> **PROVIDED RECORDS**
· · · · · · ·

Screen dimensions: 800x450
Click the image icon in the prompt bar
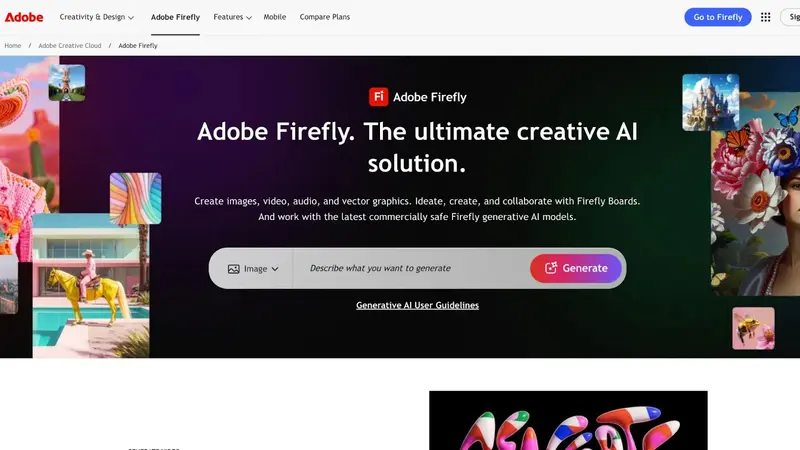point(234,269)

· · · · · · ·

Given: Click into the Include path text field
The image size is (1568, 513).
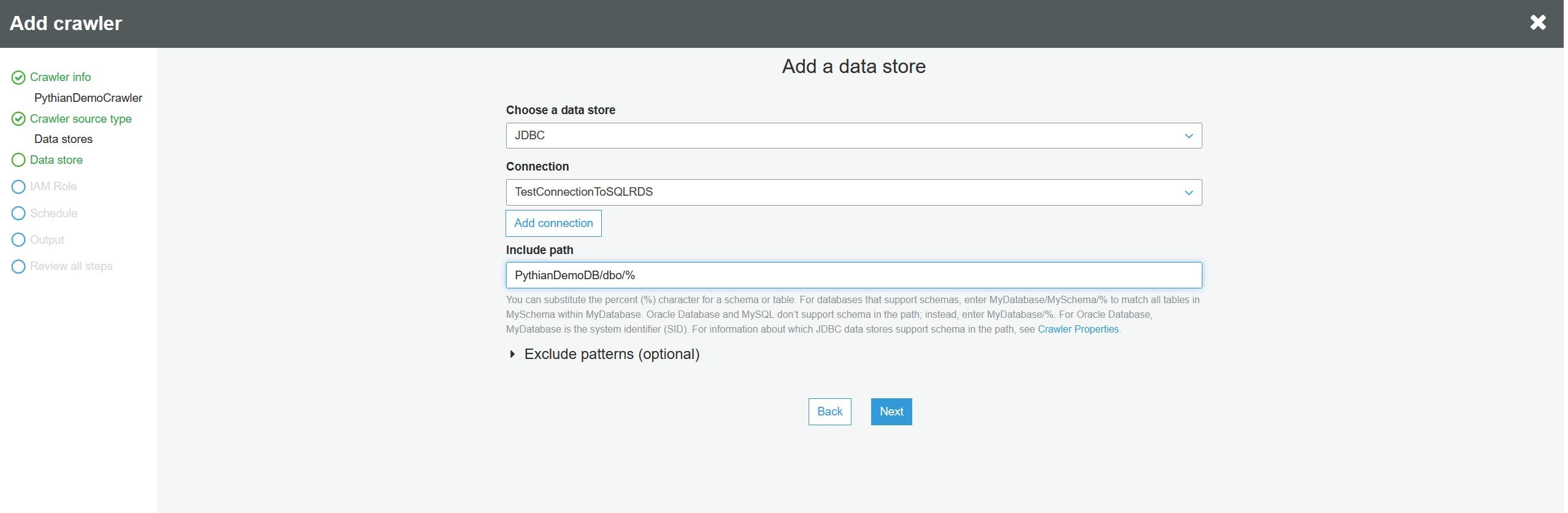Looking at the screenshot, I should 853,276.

· · · · · · ·

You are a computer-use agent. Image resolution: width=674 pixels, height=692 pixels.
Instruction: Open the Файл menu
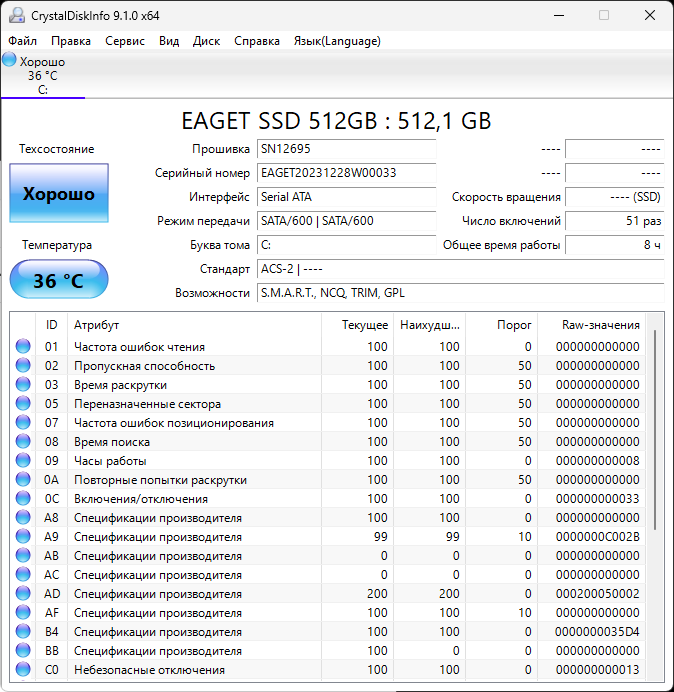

· · · · · · ·

> **EXERCISE INSTRUCTIONS**
Would you copy out exactly the lines above that start at the one containing "You are a computer-use" and end at the one containing "Instruction: Open the Файл menu", inclusive?

> **COMPLETED TASK**
You are a computer-use agent. Image resolution: width=674 pixels, height=692 pixels.
Instruction: Open the Файл menu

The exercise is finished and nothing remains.